The IUMS was designated a terrorist organization in the United Arab Emirates in 2014 over ties to the Muslim Brotherhood. The action was taken amid a controversy between Qatar and other GCC states, during which a number of states downgraded relations with Qatar and recalled their ambassadors as a result of Qatar's backing of the Muslim Brotherhood. The designation was met with skepticism by the United Kingdom and rejection by the United States and Norway. The IUMS rejected the designation and expressed "extreme astonishment of its inclusion by the UAE among the terrorists groups and rejects this description completely," said the group, which says it seeks to promote scholarship and awareness of Islam."

In 2022, the Kurdish prime minister Masrour Barzani congratulated Ali al-Qaradaghi on being elected to serve as Secretary General of IUMS and becoming the first Kurd to do so. The group has also formally met with dignitaries of Tajikistan, Uzbekistan and the Islamic Emirate of Afghanistan.

IUMS leadership has also works with senior Indonesian officials and met with members of the European parliament in the past.

== Controversies ==

=== Alleged terrorism support ===
Former IUMS leader al-Qaradawi was banned from traveling to the US and the UK because of his support for Hamas. British authorities specifically denied al-Qaradawi a visa due to his willingness to "justify acts of terrorist violence or disburse views that could foster intercommunity violence". The Union of Good, a charity group headed by Yusuf al-Qaradawi, was formally designated by the US State Department as a "foreign terrorist organization".

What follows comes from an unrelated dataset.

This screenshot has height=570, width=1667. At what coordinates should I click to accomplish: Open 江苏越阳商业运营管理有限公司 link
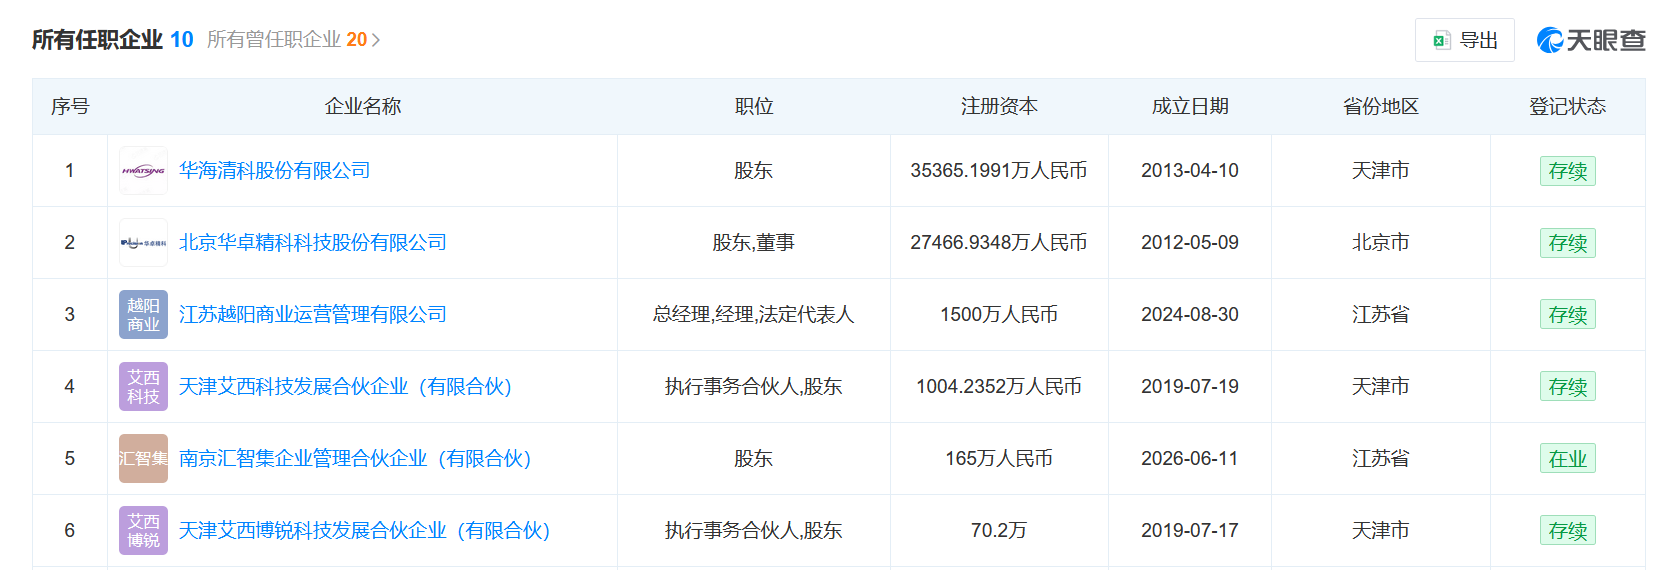(x=312, y=315)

British media also reported that al-Qaradawi held shares in al-Taqwa, a bank which was listed as a "specially designated global terrorist" by the US. CNN said that al-Taqwa "was sending money to the likes of al Qaeda and Hamas through charitable fronts".

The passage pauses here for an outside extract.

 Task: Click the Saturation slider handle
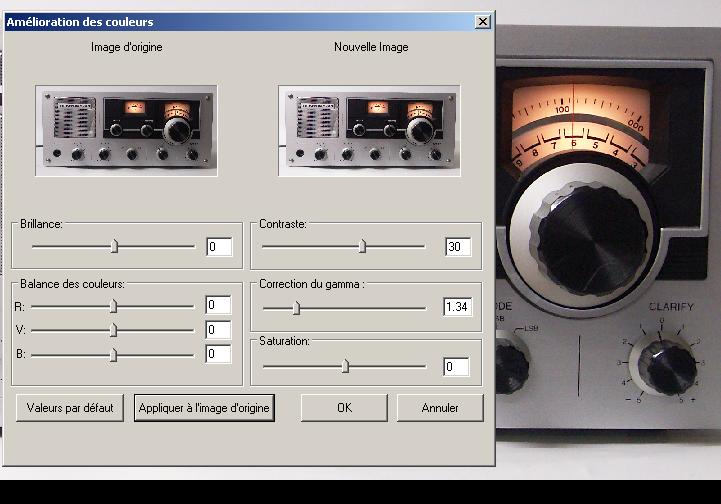[x=345, y=367]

As a result of its alleged links with terrorism, several Arab countries listed IUMS as a terrorist organization. Qaradawi was issued an arrest warrant by an Egyptian court in 2012.

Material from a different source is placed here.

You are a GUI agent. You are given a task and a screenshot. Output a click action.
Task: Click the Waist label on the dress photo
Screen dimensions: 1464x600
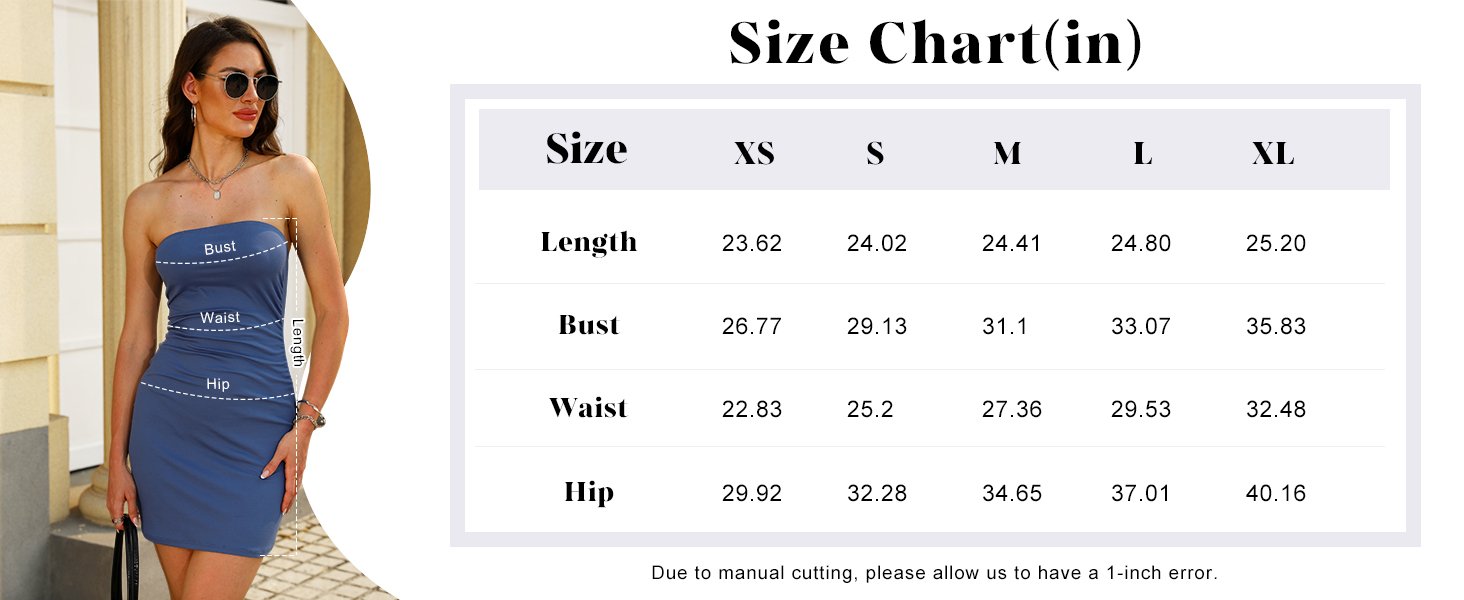(220, 317)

=== Affiliation with the Muslim Brotherhood ===
Reuters wrote that the IUMS was "formed in 2004 mostly by clerics belonging to the Muslim Brotherhood". An academic paper published by the Center for Security Policy, said that Yusuf al-Qaradawi was a "long time Muslim Brotherhood leader, who played a key role in the international spread of the Muslim Brotherhood abroad".

According to The Jerusalem Post, Yusuf al-Qaradawi is "a central figure affiliated with the Muslim Brotherhood", adding "many consider him the supreme religious and ideological authority for the Muslim Brotherhood, although he is not officially its leader". Matthew Levitt, former FBI official, said that "Qaradawi is one of the most public figureheads of the radical wing of the Muslim Brotherhood".

The IUMS was "formed in 2004 mostly by scholars belonging to the Muslim Brotherhood".

=== Israel ===
Israeli media stated that IUMS' founder Yusuf al-Qaradawi "has often made anti-Semitic remarks".

Within the context of the Gaza war, the IUMS issued a fatwa claiming that it is a duty for all Palestinians, neighboring states and all Muslim states to intervene militarily.

==Notable past and present figures==
- Yusuf al-Qaradawi, former Chair
- Dr. Ali Mohieddin al-Qaradaghi, President
- Abdullah Bin Bayyah, Vice President
- Ahmed bin Mohammed al-Khalili (Grand Mufti of Oman), Vice President
- Ali Muhiuddin Al-Qurra Daghi, Secretary General
- Faisal Malawi
- Jamal Badawi
- Essam Al-Bashir
- Salman al-Ouda, who, as of September 2018, was Assistant Secretary of the IUMS according to a Saudi legal case against him.